Only one trial found tuberculin PPD to be as significantly equivalent, effective and tolerable when compared to topical cantharidin for treating MC. Moreover 0.2 ml of vitamin D3 was intralesionally injected into the largest molluscum lesion of 2 patients in 2 separate sessions separated by 4 weeks and complete clearance of the lesions was secured in both cases with no reportable side effects13.

Efficacy of intralesional immunotherapy in MC with candida antigen has been reported in a few studies. One study on a pediatric population complaining of MC demonstrated a 56% complete clearance and 28% partial clearance after 3 treatments of 0.3 ml candida antigen delivered 4 weeks apart7. Candida antigen had been one of the early investigated antigens for treating warts and with clearance rates approaching 75%16,17.

The antigen stimulates the immune system to respond to the virus at the injection site as well as distally. While the exact mechanism of action has not been fully elucidated, the injected Candida antigen is thought to induce a T helper 1 (Th1) response with production of cytokines leading to activated T cell mediated elimination of the virally infected cells both locally and at distant sites18.

Sonthalia et al. reported the use of intralesional vitamin D immunotherapy in two immunosuppressed patients with persistent widespread MC lesions. In both patients, two of the larger lesions were injected at their base with 0.2 ml of vitamin D3 using a 23 G needle and the treatment was repeated after one month. In both patients complete clearance was observed after the 2nd injection and with no recurrence for a 6 months follow up13. The exact mechanism of intralesional vitamin D3 in MC may be similar to that postulated in warts such as regulating epidermal cell proliferation, differentiation, cytokine modulation, and toll-like receptor-mediated genetic induction of antimicrobial peptides18,19.
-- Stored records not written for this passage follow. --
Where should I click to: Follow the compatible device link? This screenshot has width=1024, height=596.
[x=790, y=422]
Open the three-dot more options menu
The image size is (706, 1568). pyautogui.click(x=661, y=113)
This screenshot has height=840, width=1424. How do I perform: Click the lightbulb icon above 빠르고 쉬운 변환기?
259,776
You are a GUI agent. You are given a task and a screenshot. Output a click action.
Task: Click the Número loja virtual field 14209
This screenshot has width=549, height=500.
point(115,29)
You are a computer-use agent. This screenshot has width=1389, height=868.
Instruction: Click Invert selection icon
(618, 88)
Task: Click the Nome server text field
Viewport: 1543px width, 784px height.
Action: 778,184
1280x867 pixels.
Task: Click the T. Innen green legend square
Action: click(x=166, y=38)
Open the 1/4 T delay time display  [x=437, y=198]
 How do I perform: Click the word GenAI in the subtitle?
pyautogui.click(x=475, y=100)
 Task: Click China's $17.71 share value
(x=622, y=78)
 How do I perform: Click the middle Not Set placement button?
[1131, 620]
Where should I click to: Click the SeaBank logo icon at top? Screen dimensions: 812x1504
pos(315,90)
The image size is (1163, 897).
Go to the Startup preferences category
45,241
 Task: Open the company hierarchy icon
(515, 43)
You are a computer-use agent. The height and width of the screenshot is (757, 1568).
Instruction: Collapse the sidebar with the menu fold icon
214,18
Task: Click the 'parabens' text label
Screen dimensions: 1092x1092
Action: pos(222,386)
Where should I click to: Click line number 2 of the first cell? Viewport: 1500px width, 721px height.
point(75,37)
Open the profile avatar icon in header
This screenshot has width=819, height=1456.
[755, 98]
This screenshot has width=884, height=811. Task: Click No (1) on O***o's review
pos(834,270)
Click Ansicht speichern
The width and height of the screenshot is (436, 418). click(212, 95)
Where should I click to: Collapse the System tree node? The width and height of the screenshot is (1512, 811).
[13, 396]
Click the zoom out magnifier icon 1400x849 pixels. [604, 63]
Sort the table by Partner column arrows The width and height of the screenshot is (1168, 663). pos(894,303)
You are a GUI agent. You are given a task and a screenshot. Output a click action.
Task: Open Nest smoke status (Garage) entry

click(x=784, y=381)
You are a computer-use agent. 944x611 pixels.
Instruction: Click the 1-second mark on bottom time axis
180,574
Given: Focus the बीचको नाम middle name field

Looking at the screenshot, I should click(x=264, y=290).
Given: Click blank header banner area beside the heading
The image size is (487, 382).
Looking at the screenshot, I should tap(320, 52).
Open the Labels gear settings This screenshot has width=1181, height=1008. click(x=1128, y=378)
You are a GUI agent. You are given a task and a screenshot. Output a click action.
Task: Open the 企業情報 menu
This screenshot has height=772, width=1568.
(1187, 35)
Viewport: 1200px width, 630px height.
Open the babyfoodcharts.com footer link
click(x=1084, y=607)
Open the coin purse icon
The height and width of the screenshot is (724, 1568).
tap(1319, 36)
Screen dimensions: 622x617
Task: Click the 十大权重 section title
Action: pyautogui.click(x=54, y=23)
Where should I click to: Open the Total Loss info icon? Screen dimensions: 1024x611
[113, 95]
Limitations to the study were the relatively smaller sample size of included subjects and the relatively short follow up period. To our knowledge this is the first study comparing MMR and PPD for treating MC. In conclusion we demonstrated the efficacy, safety, tolerability and cost effectiveness of both tuberculin PPD and MMR antigens in clearing resistant MC with minimal side effects. To achieve an optimal response with an ideal immunotherapeutic agent and ideal dose, further comparative large scale multicenter studies are warranted to verify the study findings.